= Margaret Williams (film director) =

British film director (1950–2024)

Margaret Joy Williams (26 August 1950 – 14 April 2024) was a British film and television director based in London. She started her career producing and directing arts documentaries then mainly directing music and arts films for BBC, Arts Council and Channel 4. Latterly developing scripts for drama.

==Life and career==
Margaret Joy Williams was born in Epping, Essex, on 26 August 1950.

Williams directed films for the BBC, including the dance film Cross Channel in 1992. She created a number of films with choreographer Victoria Marks, including Mothers and Daughters in 1994 and later Outside In.

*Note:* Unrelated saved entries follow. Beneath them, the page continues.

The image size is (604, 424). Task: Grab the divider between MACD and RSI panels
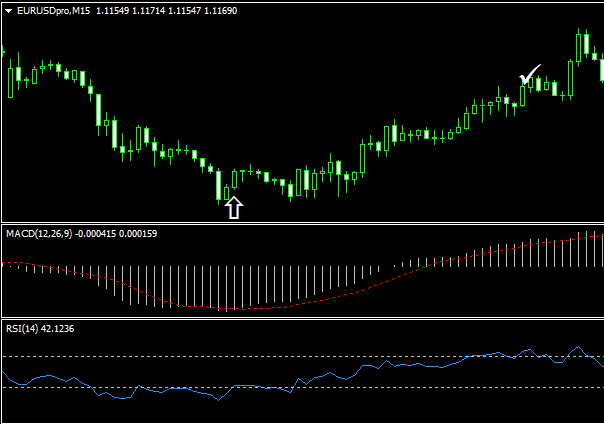pyautogui.click(x=302, y=319)
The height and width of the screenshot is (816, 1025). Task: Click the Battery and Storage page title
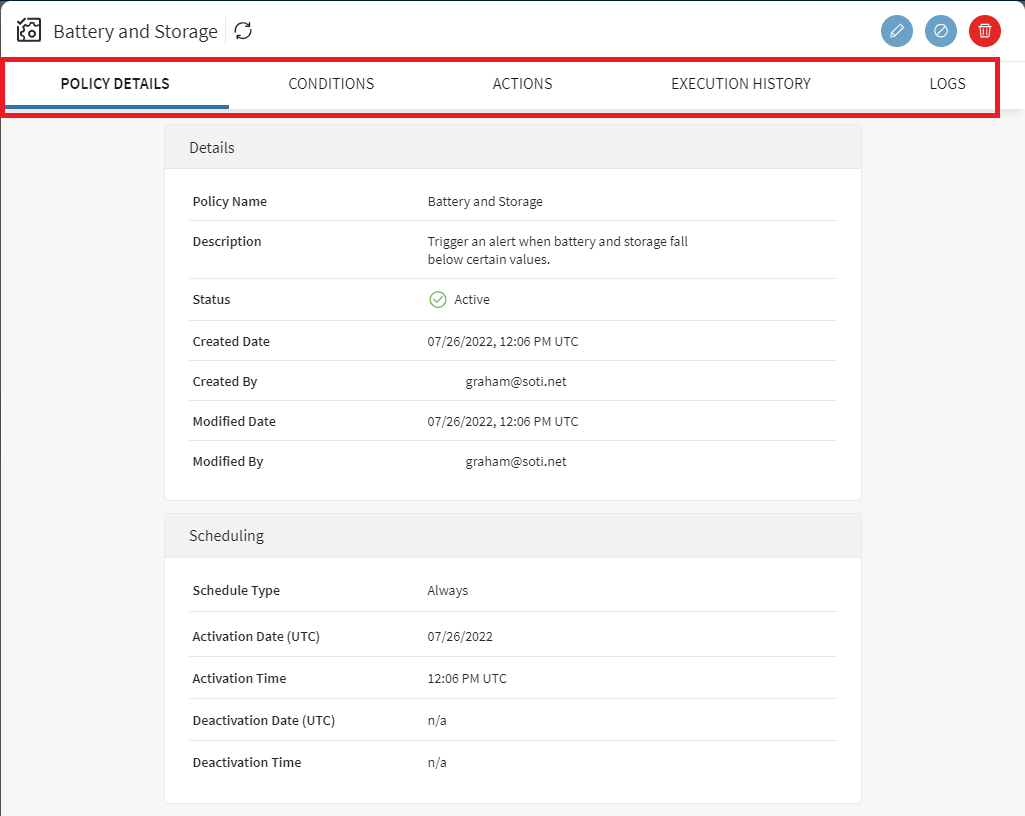[135, 32]
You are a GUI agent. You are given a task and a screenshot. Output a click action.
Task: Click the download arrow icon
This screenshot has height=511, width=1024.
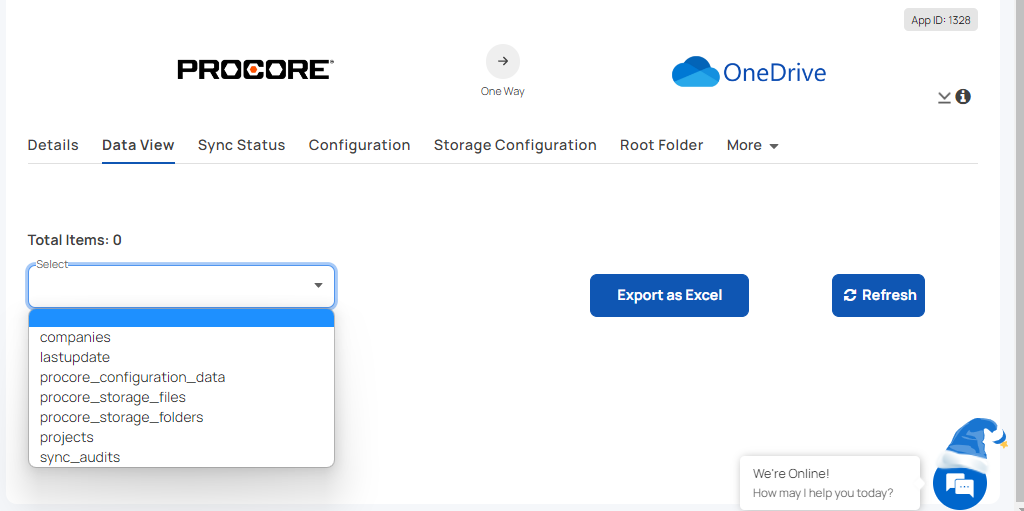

The Wapping Project organised a retrospective of Margaret’s dance films in 2007. Her dance film Veterans was performed and co-created with US Veterans from the West Los Angeles combat rehab/PTSD clinic and won First Prize, the Premi Internacional VideoDansa in Barcelona in 2009. In 2011, One Man Walking, a dance film directed by Williams, was broadcast on Channel 4. The film was choreographed by Kenrick Sandy and devised with Jonzi D. Williams has also adapted stage works for the screen such as Thomas Adès's opera Powder Her Face and Judith Weir's Blond Eckbert, both for Channel 4.

Williams collaborated many times with composer Judith Weir, including on film versions of Armida (Weir), filmed in Morocco, and Owen Wingrave, an opera by Benjamin Britten.

Williams died on 14 April 2024, at the age of 73. She was survived by her partner, art director Stephanie Matthews.